羽田新ルートの取り消しを 東京地裁で口頭弁論 9月20日に中間判決〈2024年6月2日号〉
- 2024/6/2
- 羽田新ルート
羽田新ルートの運用による都心を縦断するルートや川崎臨海コンビナート上空への離陸ルートは危険で騒音も大きいとして、住民が国に新ルートの取り消しを求めた訴訟の口頭弁論が5月21日、東京地裁でありました。(松橋隆司)
口頭弁論では、弁護団のほか、原告住民が意見陳述を行いました。岡田幸人裁判長は、中間判決を9月20日に行うと、表明しました。
中間判決は、最終判断の前に、新ルートの運用が、国民の権利義務を制限する行政処分に当たるかどうか(処分性)や、訴訟を起こす資格(原告適格)があるかどうかなど、実質審理に入る前に判断を示します。
川崎コンビナート上空の飛行についてみると、国は新ルートの運用に伴い、1970年以来、半世紀にわたって続けてきた飛行制限の通知を廃止、コンビナート上空の飛行を解禁にしました。
飛行制限通知が出されたのは、70年当時、日航機の羽田沖墜落事故など重大事故が相次いで発生したため、飛行禁止を求める川崎市民の運動の反映でした。
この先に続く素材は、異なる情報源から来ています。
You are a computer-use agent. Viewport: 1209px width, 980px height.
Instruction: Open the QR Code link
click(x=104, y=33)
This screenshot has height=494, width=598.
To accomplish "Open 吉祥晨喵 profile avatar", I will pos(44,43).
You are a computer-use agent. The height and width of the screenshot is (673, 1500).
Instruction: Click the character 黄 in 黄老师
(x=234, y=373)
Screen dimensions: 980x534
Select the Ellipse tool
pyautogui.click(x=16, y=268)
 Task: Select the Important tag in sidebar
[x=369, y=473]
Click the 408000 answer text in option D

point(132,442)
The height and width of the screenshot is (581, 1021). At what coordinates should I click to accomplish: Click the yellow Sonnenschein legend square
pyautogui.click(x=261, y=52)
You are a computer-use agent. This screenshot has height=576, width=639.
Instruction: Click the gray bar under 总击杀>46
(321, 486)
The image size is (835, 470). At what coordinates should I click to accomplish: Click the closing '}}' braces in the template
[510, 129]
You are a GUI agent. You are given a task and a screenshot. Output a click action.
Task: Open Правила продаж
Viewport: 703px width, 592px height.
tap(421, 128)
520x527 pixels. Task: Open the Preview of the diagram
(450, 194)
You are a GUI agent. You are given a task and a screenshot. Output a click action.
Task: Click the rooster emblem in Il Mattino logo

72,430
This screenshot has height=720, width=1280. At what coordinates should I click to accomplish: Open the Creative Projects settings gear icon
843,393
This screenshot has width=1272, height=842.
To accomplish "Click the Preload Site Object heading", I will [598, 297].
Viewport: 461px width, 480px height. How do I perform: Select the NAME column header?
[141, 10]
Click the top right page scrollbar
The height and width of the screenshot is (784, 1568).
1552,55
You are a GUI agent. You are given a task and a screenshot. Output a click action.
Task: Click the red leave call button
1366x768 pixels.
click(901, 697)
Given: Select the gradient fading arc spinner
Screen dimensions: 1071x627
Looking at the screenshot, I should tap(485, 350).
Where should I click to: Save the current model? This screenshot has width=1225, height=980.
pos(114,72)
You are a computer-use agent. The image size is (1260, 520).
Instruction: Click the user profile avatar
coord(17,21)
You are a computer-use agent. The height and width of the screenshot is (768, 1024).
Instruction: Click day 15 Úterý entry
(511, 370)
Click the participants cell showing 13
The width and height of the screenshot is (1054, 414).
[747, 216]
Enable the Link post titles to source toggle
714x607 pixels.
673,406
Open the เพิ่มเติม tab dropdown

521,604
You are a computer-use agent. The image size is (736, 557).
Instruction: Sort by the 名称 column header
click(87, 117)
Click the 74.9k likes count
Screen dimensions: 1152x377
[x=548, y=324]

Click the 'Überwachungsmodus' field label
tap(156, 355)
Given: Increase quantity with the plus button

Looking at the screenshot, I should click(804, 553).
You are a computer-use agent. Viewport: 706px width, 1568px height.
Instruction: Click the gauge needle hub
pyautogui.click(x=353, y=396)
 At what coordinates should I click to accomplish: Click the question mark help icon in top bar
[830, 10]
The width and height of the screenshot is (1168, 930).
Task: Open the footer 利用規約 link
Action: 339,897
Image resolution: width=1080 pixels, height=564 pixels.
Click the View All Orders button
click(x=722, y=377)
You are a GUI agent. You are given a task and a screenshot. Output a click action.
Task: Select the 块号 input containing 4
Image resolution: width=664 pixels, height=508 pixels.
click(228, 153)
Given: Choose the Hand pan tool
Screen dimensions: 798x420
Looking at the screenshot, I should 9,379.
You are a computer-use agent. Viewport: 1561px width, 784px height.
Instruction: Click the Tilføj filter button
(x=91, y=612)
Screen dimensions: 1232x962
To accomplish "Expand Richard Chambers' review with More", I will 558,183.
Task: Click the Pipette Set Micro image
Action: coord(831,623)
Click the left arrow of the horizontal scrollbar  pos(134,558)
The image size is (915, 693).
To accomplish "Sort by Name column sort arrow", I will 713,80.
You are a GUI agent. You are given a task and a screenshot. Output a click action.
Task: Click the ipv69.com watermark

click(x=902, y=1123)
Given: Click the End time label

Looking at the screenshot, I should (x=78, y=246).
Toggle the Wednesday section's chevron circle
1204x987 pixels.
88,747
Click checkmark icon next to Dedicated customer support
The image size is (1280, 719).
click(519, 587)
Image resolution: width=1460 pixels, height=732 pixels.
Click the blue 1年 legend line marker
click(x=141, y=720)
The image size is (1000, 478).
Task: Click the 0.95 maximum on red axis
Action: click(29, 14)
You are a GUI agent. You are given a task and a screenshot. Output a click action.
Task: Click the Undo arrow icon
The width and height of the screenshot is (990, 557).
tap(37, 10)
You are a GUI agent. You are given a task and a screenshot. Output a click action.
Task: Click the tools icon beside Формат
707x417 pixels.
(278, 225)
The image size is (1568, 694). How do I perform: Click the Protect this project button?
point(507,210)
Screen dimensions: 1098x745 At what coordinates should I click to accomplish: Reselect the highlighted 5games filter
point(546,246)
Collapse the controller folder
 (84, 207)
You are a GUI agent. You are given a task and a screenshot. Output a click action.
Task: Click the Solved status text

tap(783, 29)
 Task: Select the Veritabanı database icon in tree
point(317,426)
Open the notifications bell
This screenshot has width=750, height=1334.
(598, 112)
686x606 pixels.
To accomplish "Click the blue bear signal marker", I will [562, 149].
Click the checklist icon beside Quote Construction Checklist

弁護団は、川崎市民が1970年以来「『コンビナート上空を飛行する航空機の墜落等の事故により自己の生命・身体・財産を侵害されないことを期待する法的地位(権利)』が確立した」と指摘。その市民の権利(法的地位)が侵害されたとして解禁通知の取り消しを求めた行政処分の正当性を強調しました。
また、新ルートの航路下で居住している原告の適格性については、KLMオランダ航空機のパネル落下事故が航路直下から3.7キロメートル離れた自動車を直撃した例などをあげ、航空機からの落下物が広範囲に及ぶことを指摘し、原告の適格性を強調しました。
原告の弁論で、川崎市川崎区在住の橋本勝雄さん(76)は、航空機事故の心配や騒音被害の深刻な実態を紹介。町会からの要望も行政は、「国が決めたことだからの一点張りだ」とのべ、「国策飛行ルートから住民を守ってください」と訴えました。
渋谷区の須永知男さん(76)は、議会や町会への働きかけ、街頭活動で、多くの人から受けた激励や共感の声を紹介。「私たちは世論を背景に主張しています。決して門前払いしないように」と陳述しました。